这一张主要讲解如何使用不同的包来读写Excel。 
假如只想通过Numpy/Pandas进行操作的话，功能虽然强大， 但是我们往往不需要完整的库， 所以是否有更加精炼的库(包)呢？


## 1. 读写包
### 1.1 何时使用何种包


这边介绍几种不同的
1. OpenPyXL
2. XlsxWriter
3. pyxlsx
4. xlrd
5. xlwt
6. xlutils

用于读、写和编辑Excel文件的包

|Excel文件格式|读|写|编辑|
|--|--|--|--|
|xlsx|OpenPyXL|OpenPyXL, XlsxWriter|OpenpyXL|
|xlsm|OpenPyXL|OpenXL, XlsxWriter|OpenPyXL|
|xltx, xltm|OpenPyXL|OpenPyXL|OpenPyXL|
|xlsb|Pyxlsb|-|-|
|xls, xlt|xlrd|xlwt|xlutils|

区别(重点光柱OpenPyXL和XlsxWriter)

在pandas中上述的包是一种引擎，即我们利用pandas包使用上面的哪种方式打开哪种excel文件，语法：`df.to_excel('filename.xlsx', engine='openpyxl')`

### 1.2 excel.py模块

### 1.3 OpenPyXL


1. 使用OpenXL读取文件

In [3]:
import pandas as pd
import openpyxl
import datetime as dt

In [4]:
# 读取文件,data_only:加载后文件自动关闭
book = openpyxl.load_workbook("../ori_writer/xl/stores.xlsx", data_only=True)

# 通过名称或者索引(从0开始)获取工作表对象
sheet = book["2019"]
sheet = book.worksheets[0]

In [5]:
# 获取所有工作表名称的列表
book.sheetnames

['2019', '2020', '2019-2020']

In [6]:
# 遍历所有工作表对象
for i in book.worksheets:
    print(i.title)

2019
2020
2019-2020


In [7]:
# 获取工作表的维度
sheet.max_row, sheet.max_column

(8, 6)

In [8]:
# 读取单个单元格的值
# 方法1
print(sheet['B6'].value)
# 方法2
print(sheet.cell(row=6, column=2).value)

Boston
Boston


In [10]:
# 使用excel模块（excel.py）来读取一个单元格区域的值
import excel
data = excel.read(book['2019'],(2,2),(8,6))
data[:2] #打印前2行内容

[['Store', 'Employees', 'Manager', 'Since', 'Flagship'],
 ['New York', 10, 'Sarah', datetime.datetime(2018, 7, 20, 0, 0), False]]

2. 调用OpenPyXL写入文件


In [11]:
import openpyxl

In [13]:
book = openpyxl.Workbook() #实例化一个独享

# 构建第一张表， 并给一个名字
sheet = book.active
sheet.title = 'Sheet1'

# 使用A1表示法，给A列1行位置单元格进行写数据
sheet['A1'].value = 'Hello 1'

# 或者使用单元格索引进行写(A2)

> [给定数据]
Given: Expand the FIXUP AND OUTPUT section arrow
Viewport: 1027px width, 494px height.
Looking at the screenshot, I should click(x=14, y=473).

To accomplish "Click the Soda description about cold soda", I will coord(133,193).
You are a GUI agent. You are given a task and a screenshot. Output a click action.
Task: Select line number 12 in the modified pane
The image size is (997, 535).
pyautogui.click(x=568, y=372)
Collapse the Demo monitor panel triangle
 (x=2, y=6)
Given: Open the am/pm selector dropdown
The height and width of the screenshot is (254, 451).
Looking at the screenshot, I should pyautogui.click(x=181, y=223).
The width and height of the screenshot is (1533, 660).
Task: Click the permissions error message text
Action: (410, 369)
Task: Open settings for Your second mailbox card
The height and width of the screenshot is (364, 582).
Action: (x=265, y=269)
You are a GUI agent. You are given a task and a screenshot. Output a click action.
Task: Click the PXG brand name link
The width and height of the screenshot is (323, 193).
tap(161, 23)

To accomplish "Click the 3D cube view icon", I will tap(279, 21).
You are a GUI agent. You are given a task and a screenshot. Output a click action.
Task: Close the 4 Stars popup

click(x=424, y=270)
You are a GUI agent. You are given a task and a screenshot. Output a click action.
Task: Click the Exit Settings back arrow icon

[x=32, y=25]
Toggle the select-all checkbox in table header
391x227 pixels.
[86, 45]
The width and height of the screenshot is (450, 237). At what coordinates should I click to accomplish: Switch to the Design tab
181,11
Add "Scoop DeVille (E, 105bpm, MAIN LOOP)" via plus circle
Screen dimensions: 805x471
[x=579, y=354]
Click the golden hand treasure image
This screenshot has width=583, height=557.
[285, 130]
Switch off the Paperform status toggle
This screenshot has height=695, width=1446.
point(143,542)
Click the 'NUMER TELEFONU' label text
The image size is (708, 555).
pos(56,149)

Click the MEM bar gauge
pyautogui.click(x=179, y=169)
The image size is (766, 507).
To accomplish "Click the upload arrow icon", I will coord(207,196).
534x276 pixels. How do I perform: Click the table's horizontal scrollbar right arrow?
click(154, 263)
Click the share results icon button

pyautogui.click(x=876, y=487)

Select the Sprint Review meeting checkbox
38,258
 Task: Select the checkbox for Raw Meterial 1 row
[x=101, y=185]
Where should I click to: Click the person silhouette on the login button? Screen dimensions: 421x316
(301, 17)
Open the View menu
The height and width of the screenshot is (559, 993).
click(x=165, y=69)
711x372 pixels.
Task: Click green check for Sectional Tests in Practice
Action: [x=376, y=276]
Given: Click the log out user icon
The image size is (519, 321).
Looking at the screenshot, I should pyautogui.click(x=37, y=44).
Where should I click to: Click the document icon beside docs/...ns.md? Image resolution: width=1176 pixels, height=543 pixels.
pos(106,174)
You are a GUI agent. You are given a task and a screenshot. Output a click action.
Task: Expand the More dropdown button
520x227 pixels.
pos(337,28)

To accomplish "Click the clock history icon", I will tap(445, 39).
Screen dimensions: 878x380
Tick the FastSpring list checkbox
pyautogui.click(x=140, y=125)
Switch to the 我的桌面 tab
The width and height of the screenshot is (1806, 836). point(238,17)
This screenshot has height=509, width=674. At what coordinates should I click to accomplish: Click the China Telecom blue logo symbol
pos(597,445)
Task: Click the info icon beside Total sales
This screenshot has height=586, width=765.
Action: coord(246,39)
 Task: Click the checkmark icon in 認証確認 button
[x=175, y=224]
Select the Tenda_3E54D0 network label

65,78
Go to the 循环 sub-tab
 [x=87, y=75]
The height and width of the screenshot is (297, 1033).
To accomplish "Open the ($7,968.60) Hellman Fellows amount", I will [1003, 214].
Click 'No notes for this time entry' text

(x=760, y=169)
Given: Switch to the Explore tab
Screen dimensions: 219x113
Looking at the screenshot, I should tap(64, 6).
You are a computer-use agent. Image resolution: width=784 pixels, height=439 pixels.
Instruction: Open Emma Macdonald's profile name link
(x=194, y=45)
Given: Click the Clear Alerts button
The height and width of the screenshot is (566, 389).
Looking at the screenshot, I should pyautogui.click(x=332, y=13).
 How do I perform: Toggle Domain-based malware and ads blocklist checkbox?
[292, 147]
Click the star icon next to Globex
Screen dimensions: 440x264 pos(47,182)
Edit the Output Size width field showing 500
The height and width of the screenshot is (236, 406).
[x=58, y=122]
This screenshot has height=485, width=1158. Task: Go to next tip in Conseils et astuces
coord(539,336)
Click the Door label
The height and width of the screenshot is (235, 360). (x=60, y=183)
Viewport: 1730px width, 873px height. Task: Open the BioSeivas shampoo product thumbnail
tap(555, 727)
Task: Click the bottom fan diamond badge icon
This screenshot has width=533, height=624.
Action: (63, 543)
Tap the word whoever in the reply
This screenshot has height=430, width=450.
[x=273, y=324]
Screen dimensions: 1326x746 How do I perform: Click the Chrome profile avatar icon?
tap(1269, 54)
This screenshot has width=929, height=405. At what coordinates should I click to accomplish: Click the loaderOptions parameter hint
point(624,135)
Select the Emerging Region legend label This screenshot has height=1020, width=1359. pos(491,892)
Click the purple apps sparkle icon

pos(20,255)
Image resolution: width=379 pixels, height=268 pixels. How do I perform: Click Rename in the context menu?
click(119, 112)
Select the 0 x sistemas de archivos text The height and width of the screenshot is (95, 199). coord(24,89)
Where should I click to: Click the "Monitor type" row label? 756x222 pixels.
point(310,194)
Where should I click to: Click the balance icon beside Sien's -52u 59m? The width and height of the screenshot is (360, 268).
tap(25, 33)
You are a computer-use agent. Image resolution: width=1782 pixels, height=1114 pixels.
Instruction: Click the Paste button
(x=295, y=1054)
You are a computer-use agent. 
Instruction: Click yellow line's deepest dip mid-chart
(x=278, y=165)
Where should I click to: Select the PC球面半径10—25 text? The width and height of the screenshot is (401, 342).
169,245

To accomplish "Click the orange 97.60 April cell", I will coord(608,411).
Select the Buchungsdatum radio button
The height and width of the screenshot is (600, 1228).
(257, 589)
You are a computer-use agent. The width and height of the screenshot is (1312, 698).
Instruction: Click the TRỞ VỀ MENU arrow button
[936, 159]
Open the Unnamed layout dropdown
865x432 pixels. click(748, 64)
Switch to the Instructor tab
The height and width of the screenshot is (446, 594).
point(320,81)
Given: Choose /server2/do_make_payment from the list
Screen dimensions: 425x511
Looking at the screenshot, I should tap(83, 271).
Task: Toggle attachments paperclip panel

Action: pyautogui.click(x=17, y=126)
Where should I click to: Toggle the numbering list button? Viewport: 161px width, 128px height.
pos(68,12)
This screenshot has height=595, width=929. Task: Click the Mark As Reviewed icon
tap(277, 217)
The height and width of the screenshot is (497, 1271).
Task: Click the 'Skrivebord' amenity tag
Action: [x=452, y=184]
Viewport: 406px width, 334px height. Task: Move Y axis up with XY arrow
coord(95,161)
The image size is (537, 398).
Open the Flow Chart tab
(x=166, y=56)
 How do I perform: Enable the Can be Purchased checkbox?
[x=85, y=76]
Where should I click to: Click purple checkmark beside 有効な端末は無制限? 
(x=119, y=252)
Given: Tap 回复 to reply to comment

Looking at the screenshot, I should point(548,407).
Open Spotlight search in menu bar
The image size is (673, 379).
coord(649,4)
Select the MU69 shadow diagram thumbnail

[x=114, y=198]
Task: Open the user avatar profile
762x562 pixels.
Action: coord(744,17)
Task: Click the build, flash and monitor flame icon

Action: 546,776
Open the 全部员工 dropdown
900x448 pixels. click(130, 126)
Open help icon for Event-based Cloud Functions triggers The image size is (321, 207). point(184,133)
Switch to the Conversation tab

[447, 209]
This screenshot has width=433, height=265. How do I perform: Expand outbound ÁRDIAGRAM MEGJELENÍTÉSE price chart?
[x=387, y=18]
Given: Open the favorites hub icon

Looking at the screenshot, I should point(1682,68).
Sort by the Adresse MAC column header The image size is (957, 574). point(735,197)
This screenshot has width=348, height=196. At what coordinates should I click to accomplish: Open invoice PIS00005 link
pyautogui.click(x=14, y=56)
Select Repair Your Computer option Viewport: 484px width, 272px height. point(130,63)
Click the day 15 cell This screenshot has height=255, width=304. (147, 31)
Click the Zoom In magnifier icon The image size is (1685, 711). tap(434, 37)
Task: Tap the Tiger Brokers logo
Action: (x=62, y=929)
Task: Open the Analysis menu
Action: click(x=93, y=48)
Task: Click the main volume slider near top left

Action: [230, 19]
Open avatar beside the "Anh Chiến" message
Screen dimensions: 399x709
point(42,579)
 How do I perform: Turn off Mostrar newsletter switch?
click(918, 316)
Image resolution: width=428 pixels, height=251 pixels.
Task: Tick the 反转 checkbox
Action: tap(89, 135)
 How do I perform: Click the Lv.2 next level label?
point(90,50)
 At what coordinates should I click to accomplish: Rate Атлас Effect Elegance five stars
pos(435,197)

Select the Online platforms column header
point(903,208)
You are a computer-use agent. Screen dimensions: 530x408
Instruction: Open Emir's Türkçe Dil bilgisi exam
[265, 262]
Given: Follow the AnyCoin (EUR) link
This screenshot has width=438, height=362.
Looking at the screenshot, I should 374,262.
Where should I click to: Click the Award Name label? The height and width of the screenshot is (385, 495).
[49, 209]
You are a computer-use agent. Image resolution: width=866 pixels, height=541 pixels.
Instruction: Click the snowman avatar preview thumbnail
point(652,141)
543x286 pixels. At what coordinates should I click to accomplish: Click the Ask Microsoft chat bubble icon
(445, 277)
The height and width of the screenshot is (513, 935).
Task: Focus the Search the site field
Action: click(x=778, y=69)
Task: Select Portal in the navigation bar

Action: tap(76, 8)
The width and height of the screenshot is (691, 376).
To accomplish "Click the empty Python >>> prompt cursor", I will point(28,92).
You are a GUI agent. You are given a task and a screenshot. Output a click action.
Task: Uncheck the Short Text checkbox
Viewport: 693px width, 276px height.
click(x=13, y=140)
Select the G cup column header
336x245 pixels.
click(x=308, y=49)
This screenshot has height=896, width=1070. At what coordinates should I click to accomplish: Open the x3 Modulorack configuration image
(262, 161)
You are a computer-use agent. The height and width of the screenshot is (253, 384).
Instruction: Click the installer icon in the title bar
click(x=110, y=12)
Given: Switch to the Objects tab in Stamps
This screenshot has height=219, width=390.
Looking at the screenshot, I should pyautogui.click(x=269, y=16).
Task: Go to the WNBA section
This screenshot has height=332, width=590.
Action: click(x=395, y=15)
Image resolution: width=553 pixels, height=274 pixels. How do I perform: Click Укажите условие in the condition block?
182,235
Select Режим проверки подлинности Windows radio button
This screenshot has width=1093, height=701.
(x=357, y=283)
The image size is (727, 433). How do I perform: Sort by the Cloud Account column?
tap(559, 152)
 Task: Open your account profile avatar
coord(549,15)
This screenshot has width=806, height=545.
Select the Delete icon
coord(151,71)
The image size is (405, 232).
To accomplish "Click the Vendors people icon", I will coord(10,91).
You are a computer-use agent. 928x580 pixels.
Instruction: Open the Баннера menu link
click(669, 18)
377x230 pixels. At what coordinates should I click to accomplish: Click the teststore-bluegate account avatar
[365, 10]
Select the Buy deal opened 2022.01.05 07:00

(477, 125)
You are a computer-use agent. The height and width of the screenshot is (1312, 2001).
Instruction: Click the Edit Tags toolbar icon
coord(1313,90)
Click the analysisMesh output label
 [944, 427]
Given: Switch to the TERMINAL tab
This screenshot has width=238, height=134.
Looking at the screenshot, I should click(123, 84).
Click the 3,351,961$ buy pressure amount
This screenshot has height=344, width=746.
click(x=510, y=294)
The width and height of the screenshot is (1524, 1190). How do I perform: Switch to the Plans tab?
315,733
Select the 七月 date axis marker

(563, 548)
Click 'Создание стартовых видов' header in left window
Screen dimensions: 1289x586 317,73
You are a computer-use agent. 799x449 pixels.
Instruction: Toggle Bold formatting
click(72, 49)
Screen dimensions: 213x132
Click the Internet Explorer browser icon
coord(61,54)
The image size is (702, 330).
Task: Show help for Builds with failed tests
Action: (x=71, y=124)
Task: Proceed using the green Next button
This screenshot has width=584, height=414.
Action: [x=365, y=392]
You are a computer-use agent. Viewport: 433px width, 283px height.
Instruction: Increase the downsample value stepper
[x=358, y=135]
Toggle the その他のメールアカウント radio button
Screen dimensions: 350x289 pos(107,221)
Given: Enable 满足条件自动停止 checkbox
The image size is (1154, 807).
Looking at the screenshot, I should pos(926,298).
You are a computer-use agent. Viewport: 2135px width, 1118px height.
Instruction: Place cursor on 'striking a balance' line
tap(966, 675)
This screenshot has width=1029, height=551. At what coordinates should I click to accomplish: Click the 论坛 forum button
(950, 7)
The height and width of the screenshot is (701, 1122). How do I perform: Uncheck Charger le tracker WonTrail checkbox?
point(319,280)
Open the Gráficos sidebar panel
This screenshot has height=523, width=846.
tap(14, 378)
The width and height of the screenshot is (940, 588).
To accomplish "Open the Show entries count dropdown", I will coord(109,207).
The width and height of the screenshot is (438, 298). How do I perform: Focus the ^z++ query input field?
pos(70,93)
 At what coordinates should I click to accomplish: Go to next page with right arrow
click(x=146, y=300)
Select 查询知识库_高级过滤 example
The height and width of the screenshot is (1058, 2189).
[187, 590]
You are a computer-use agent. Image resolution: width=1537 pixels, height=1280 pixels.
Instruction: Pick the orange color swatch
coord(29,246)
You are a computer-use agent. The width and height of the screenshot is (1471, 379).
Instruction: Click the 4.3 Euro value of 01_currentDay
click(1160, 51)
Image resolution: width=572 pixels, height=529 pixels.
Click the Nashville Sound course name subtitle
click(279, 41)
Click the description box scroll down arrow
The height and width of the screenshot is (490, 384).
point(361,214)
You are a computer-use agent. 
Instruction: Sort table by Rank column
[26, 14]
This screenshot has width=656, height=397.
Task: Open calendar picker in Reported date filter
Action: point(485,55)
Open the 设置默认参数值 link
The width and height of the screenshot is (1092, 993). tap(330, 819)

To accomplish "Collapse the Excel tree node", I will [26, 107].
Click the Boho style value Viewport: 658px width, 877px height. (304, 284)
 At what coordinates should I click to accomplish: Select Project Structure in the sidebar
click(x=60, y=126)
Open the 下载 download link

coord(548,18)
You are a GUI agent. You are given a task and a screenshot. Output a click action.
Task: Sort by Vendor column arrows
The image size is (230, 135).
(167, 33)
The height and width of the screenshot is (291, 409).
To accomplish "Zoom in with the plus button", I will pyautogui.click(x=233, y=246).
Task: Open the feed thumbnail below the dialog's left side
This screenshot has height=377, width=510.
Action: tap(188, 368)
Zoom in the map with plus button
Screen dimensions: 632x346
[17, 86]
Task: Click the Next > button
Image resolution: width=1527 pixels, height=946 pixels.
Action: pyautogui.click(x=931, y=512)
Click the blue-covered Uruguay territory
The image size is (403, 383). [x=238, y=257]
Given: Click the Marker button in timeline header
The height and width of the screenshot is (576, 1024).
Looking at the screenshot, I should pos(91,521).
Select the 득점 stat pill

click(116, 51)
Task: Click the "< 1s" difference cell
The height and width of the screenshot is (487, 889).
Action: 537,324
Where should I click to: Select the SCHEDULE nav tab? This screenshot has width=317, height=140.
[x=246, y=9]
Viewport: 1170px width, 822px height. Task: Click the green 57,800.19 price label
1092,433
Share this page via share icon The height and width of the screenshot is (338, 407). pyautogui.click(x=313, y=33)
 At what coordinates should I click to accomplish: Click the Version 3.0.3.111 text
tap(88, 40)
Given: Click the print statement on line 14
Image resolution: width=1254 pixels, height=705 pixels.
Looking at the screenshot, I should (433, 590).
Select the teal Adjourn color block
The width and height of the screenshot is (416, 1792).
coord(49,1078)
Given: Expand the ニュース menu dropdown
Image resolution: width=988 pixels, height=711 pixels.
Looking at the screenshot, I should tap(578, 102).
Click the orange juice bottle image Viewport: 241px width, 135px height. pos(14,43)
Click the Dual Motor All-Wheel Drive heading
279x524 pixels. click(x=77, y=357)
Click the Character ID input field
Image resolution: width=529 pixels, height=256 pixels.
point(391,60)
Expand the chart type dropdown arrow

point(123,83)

> [任务说明]
在原文节选里，book.sheetnames 返回了哪些工作表名称？

> [完整输出]
'2019'、'2020' 和 '2019-2020'。